A global deep dive by Nielsen into emerging consumer demands points to the growing role of in-store technology. A 2019 CB Insights study found that investment in in-store tech spiked nearly 60% to $3.7 billion.
Separately, JLL Research forecasts that digital natives will open another 850 physical stores by 2023. Nielsen believes fast-moving consumer goods (FMCG) will follow this trend.
Consumers are receptive to technology. As smart technology becomes ubiquitous, artificial intelligence (AI) is the behind-the-scene tech powering user experience.
Adoption drivers
To keep pace with their busy lives, global consumers are using online technology that combines automation and personalization. A Nielsen study across 64 countries found that 87% of global shoppers are either using or willing to use these services.

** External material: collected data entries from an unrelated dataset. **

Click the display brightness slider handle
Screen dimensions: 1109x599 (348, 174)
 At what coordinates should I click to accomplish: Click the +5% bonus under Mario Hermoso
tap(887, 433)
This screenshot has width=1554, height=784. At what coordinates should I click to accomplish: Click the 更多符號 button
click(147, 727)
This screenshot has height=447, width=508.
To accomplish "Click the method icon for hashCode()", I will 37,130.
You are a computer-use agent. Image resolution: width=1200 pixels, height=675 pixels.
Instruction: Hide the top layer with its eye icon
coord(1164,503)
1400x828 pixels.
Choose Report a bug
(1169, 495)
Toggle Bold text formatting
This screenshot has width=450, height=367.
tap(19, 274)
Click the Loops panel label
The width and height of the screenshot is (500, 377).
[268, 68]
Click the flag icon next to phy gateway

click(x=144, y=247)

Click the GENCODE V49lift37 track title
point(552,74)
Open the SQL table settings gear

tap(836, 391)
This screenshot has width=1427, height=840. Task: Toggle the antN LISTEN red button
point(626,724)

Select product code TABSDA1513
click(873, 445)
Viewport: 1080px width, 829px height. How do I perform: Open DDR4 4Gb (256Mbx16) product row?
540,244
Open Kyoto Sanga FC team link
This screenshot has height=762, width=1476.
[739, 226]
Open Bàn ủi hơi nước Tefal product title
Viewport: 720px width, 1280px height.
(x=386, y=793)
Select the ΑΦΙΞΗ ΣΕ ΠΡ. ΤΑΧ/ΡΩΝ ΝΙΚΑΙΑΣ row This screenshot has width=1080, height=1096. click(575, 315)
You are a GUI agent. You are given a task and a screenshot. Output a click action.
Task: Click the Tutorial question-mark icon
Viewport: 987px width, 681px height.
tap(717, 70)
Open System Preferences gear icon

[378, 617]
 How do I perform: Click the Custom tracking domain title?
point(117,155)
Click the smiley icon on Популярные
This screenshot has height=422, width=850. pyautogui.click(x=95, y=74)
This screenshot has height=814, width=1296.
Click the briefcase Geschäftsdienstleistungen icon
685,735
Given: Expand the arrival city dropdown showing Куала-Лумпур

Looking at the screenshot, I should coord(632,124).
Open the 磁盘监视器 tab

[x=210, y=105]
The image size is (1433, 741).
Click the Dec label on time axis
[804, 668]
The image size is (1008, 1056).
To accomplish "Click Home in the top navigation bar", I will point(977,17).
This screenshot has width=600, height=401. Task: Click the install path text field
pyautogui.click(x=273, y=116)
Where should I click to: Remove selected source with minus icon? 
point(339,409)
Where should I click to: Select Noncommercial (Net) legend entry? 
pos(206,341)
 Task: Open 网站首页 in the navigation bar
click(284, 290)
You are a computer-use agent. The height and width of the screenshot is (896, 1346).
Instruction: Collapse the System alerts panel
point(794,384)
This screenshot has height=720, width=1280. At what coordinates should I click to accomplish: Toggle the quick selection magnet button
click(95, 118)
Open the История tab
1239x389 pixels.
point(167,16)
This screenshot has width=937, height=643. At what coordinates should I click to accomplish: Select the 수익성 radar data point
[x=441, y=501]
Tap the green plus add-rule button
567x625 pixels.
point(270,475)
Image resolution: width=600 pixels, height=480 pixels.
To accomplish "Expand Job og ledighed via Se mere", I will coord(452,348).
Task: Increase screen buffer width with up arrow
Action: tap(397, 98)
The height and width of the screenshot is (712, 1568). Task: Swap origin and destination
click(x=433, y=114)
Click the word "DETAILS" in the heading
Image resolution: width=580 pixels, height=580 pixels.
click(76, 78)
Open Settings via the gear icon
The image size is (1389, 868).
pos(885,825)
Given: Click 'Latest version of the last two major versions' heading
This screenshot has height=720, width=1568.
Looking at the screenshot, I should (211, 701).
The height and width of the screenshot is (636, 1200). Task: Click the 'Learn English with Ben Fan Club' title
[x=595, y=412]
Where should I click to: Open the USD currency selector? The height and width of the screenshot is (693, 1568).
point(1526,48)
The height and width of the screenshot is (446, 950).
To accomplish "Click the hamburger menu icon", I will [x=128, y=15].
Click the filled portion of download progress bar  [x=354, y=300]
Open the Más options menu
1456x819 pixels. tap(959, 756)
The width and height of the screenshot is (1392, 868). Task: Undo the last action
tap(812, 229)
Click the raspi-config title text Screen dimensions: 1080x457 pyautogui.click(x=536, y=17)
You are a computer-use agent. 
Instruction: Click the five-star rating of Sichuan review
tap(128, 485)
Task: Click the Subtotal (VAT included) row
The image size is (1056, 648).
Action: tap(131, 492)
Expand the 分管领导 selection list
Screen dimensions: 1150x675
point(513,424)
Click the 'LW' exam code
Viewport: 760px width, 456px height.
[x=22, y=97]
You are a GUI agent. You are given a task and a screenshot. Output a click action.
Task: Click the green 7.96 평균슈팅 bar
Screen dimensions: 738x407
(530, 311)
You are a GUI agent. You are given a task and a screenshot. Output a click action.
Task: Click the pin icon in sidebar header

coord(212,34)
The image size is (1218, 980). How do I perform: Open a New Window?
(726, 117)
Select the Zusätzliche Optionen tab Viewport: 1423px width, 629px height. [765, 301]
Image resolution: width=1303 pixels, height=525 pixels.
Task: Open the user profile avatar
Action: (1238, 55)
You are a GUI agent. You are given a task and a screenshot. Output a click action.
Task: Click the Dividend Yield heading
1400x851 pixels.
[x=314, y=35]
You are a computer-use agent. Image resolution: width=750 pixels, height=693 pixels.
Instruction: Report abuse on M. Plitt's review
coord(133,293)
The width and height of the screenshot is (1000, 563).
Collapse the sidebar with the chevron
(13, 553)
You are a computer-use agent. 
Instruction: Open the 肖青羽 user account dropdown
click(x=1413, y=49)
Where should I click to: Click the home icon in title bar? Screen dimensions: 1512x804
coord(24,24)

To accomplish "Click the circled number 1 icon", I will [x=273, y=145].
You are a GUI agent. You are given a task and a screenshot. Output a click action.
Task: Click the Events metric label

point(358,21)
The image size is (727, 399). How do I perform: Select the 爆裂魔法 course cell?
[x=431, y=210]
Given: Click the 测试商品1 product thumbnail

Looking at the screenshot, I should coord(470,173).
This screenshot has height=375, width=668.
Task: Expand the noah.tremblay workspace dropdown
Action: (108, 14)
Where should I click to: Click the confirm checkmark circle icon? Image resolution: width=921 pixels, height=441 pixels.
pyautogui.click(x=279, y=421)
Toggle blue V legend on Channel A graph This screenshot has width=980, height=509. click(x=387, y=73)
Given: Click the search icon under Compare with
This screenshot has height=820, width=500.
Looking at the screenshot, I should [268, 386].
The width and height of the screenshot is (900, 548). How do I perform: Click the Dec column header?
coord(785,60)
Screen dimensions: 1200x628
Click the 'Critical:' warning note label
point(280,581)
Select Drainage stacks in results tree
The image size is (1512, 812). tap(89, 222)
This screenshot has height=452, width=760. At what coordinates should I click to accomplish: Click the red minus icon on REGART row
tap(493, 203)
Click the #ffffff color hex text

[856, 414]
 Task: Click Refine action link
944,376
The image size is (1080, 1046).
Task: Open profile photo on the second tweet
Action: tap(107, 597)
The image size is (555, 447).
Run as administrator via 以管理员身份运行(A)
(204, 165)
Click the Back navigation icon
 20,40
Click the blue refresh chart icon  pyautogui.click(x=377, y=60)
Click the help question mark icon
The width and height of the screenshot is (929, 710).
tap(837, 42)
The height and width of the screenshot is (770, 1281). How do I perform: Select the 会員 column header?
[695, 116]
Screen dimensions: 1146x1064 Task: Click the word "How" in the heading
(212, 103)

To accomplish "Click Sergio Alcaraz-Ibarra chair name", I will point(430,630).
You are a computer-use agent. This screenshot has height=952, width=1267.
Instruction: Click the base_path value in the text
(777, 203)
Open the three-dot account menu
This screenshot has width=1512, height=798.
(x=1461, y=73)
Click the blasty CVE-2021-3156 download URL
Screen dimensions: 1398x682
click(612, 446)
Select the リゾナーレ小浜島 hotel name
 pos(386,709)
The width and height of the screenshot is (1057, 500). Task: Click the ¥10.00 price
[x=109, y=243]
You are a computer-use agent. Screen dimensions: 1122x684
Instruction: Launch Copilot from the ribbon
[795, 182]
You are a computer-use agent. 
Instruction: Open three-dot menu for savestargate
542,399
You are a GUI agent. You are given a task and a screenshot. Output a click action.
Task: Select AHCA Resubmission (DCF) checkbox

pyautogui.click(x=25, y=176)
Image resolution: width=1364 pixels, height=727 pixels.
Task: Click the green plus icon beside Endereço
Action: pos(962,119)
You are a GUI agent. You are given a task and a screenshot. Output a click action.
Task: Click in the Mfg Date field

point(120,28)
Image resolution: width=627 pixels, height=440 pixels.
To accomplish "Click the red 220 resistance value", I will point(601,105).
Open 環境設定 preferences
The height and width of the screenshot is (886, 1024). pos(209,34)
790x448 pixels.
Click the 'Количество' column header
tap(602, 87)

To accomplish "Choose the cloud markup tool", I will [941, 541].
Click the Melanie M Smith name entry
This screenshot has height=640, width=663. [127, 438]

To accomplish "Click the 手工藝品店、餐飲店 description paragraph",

While e-commerce has led the use of AI and consumer data to personalize, predict and recommend, it does not have monopoly over the technology.
As brick and mortar retailers begin to adopt in-store tech they have yet to fully solidify the value proposition among consumers.
“In-store technology, such as navigation apps and Bluetooth-enabled shelf labels, can transform in-store experiences, helping shoppers find what they need in guided, useful and entertaining ways,” said Ailsa Wingfield, executive director, Nielsen Global Intelligence. “These technologies can draw shoppers to products, convey real-time information, provide reviews and promotions, all based on shopper preferences and habits, and combine function with fun to entice purchases.”
As technology continues to permeate, it will be important for players in the CPG space to evaluate use-cases and consumer interest levels rather than simply deploying each new technological application that becomes available.